Organic agriculture still on rise across U.S.
NEW BRUNSWICK (March 1, 2018) — Consumer attitudes toward Certified Organic produce and its costs were the topic of discussion in an afternoon presentation at a meeting of the Organic Farming Research Foundation.
The conference, which drew academics from the all over the country, was held Friday, Jan. 26, before the annual NOFA-NJ Winter Conference at Douglass College Student Center, Rutgers University.
Dr. Ramu Govindasamy, chairman of the Department of Agricultural, Food and Resource Economics at of Rutgers’ School of Environmental and Biological Sciences, discussed a recent survey of consumer attitudes toward organic products.
Govindasamy said organic agriculture continues to be one of the fastest growing sectors in the United States and has grown rapidly since the late 1980s but currently amounts to 4.2 percent of all food sales in the nation.
Those surveyed in late 2016 and early 2017 were from New York (41 percent) Pennsylvania (27 percent), New Jersey (18 percent), Maryland (12 percent) and Delaware (2 percent.) About 76 percent of the respondents were female and the remaining 24 percent were male. About 40 percent of the respondents obtained a 4-year college degree, while 23 percent attended up to a graduate degree. Among the pool of survey respondents, 82.6 percent were white, 6 percent were Asian, 5.5 percent were African American, 4.8 percent Hispanic or Latino and 1.1 percent of them “other.”
About 32 percent of respondents earned an annual income above $100,000.
Similarly, 31 percent earned an income between $60,000 – $99, 999, 17 percent earned between $40,000 to $59,999, 14 percent earned between $20,000 to $39,999 and 6 percent earned less than 20,000 per year.
“In terms of income based on our sample, the largest of organic food consumers [had income] between $100 and $250 grand, 28 percent, but also look at the other numbers, [income] between $40,000 and $60,000, that’s 17 percent so everybody is buying organics these days,” he said. “If you look at numbers from previous surveys, it was skewed toward people with higher incomes. Now, everybody buys organics.”

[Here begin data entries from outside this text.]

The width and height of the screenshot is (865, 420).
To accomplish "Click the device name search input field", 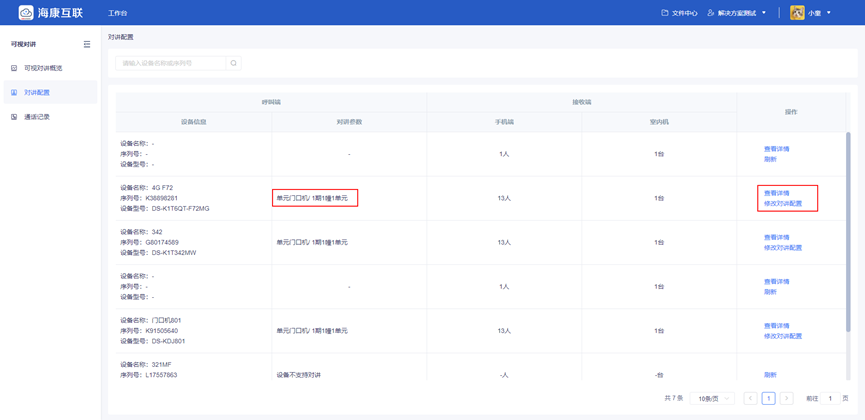I will [x=170, y=63].
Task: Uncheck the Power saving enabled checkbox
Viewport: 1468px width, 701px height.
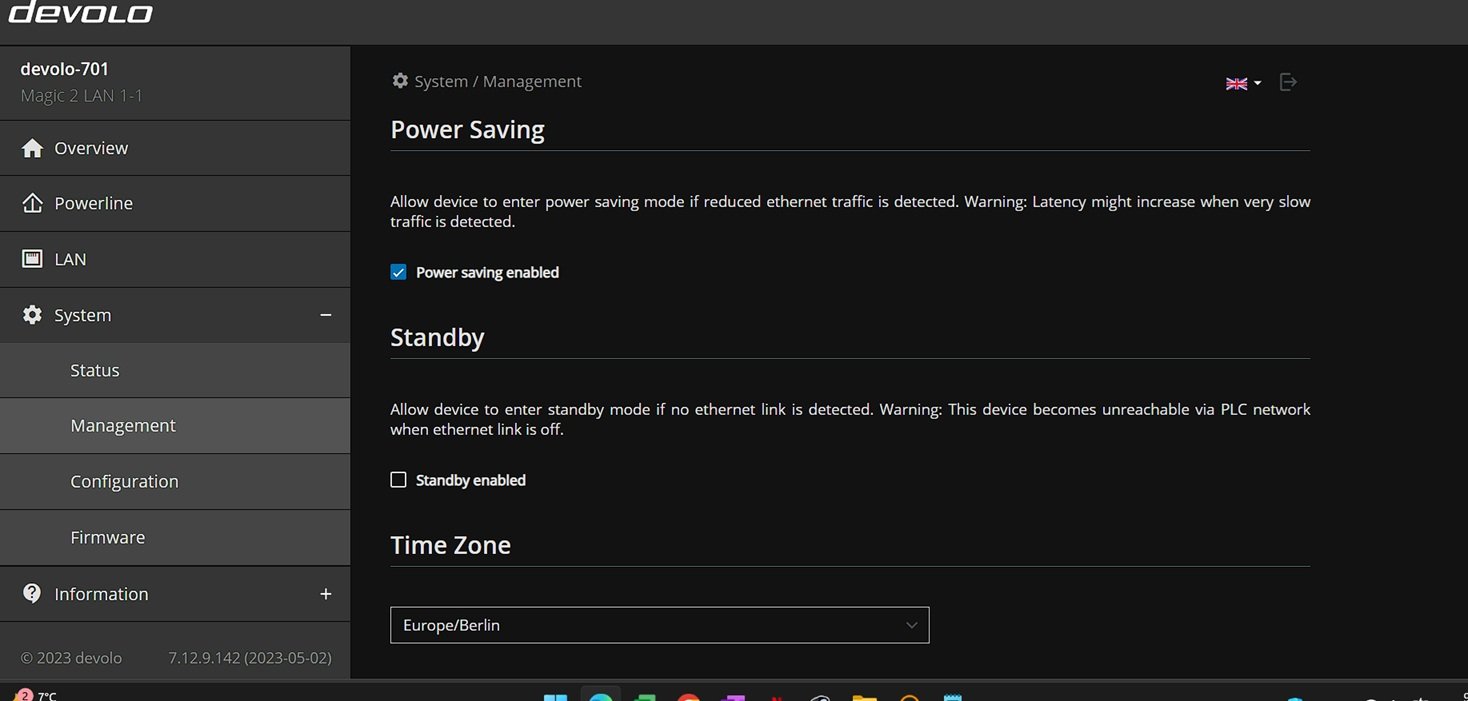Action: pyautogui.click(x=398, y=272)
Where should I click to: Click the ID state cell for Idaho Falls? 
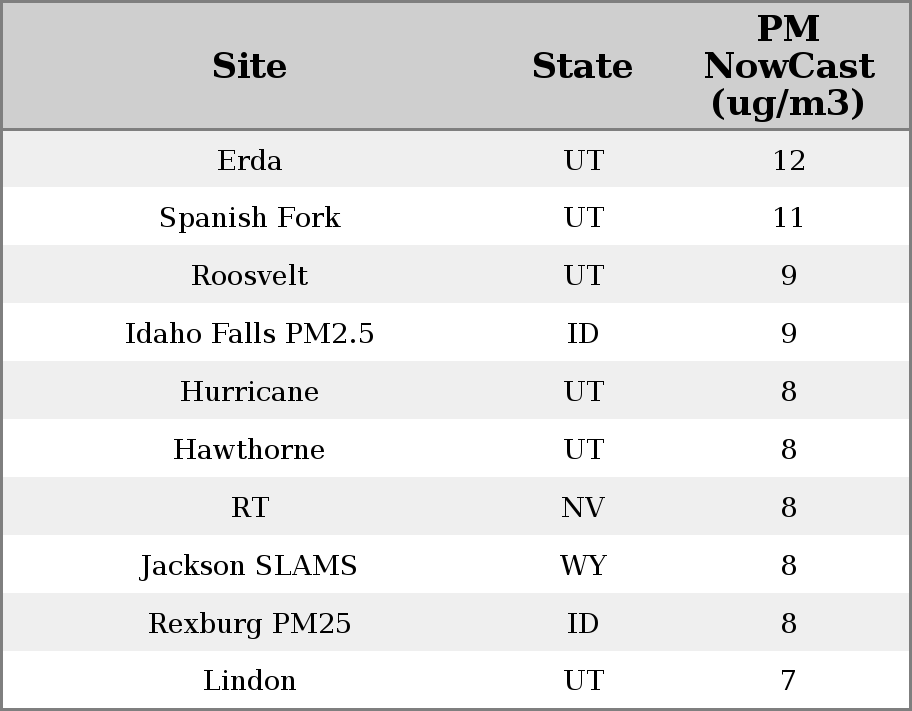(583, 334)
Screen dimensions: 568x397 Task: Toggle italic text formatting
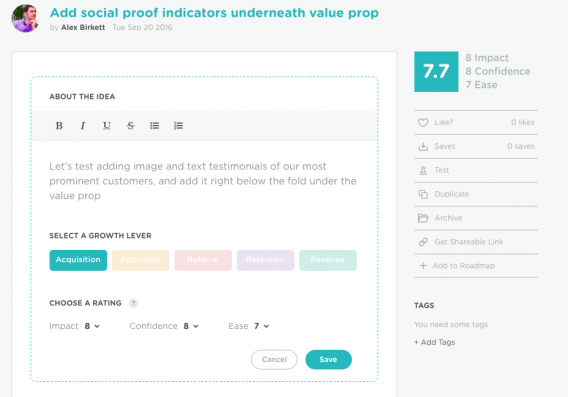pos(83,126)
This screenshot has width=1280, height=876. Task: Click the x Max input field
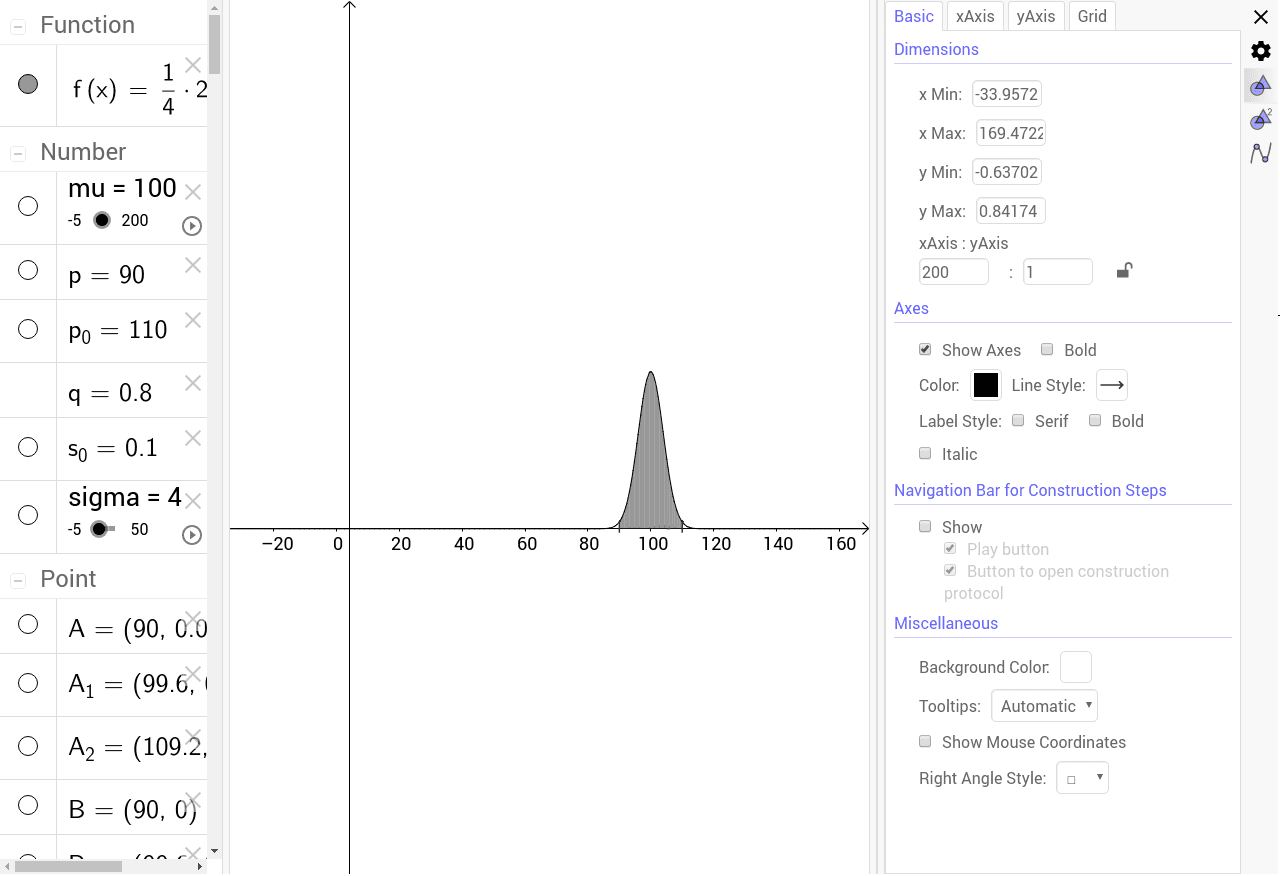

“In terms of shopping at more than one store, more than 80 percent are shopping at more than one store to buy their fruits and vegetables,” he said, “and many are looking for organic restaurants. If you look around out there, there are not that many organic restaurants around yet.”
Reasons for buying organic, he said, “include freshness is No. 1, and the lack of pesticides is another big consideration.”
In terms of quantity and type of organic products, survey results indicated vegetables ranked No. 1, followed by fruits, followed by yogurt, third and eggs, fourth.
Organic consumers in Mid-Atlantic states across all income groups also indicated a willingness to pay more for organic foods, and realize they may already be paying a premium.
“The majority of the respondents indicated they were willing to pay 20 percent more for organic produce,” Govindasamy said.
Using slides to display the data, Govindasamy told the crowd about a range of other habits of organic produce consumers in this region, including that most respondents indicated they visit farmers markets, specialty food stores and supermarkets four times a month to buy organics. What’s more they spend an average of $27 per visit.
“If you own a farm stand or store and you’re getting less than $27 per visit, there may be something wrong with the mix of products you are offering,” he said. Most respondents said they’re willing to travel about 10 miles to buy organics.
“In terms of what they buy, it’s apples, tomatoes, strawberries that are the top three,” he said, but consumers are also looking for organic bananas.
“With vegetables, they’re buying lettuce, carrots, spinach, broccoli, while in terms of value-added products, they are interested most in sliced fruits and vegetables, juices, salsas, jams and jellies, anything fresh.”
Finally, respondents were surveyed about reasons for not buying organics. The number one reason was ‘Too Expensive,’ followed by ‘Choice of Produce was Limited,’ to a third reason, ‘Consistent or Steady Supply.’
The survey was conducted in the winter of 2017 and yielded a 44-page report. Others involved in the survey, “The Status Of The Organic Produce Marketing Opportunities In The Mid-Atlantic United States,” included Isaac Vellangany, Surendran Arumugam, Joseph Heckman, Jenny Carleo, Hemant Gohil, Meredith Melendez, Richard W. Vanvranken, Wesley Kline, Pat Huizing, William Walker and Tianxin Wu.